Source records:

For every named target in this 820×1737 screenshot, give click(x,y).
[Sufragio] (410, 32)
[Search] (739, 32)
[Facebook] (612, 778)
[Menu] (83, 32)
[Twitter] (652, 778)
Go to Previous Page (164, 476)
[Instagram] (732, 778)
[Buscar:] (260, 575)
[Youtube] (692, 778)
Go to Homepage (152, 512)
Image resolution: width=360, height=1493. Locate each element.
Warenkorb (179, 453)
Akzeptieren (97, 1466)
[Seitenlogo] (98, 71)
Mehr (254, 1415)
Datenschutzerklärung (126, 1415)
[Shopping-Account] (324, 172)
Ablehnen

> ABOUT THIS TASK
Once the line containing "Datenschutzerklärung (126, 1415)" has been written out, please stop; every line before it, back to the first line of the records above, should be given exactly.

> FINISHED TASK
For every named target in this 820×1737 screenshot, give click(x,y).
[Sufragio] (410, 32)
[Search] (739, 32)
[Facebook] (612, 778)
[Menu] (83, 32)
[Twitter] (652, 778)
Go to Previous Page (164, 476)
[Instagram] (732, 778)
[Buscar:] (260, 575)
[Youtube] (692, 778)
Go to Homepage (152, 512)
Image resolution: width=360, height=1493. Locate each element.
Warenkorb (179, 453)
Akzeptieren (97, 1466)
[Seitenlogo] (98, 71)
Mehr (254, 1415)
Datenschutzerklärung (126, 1415)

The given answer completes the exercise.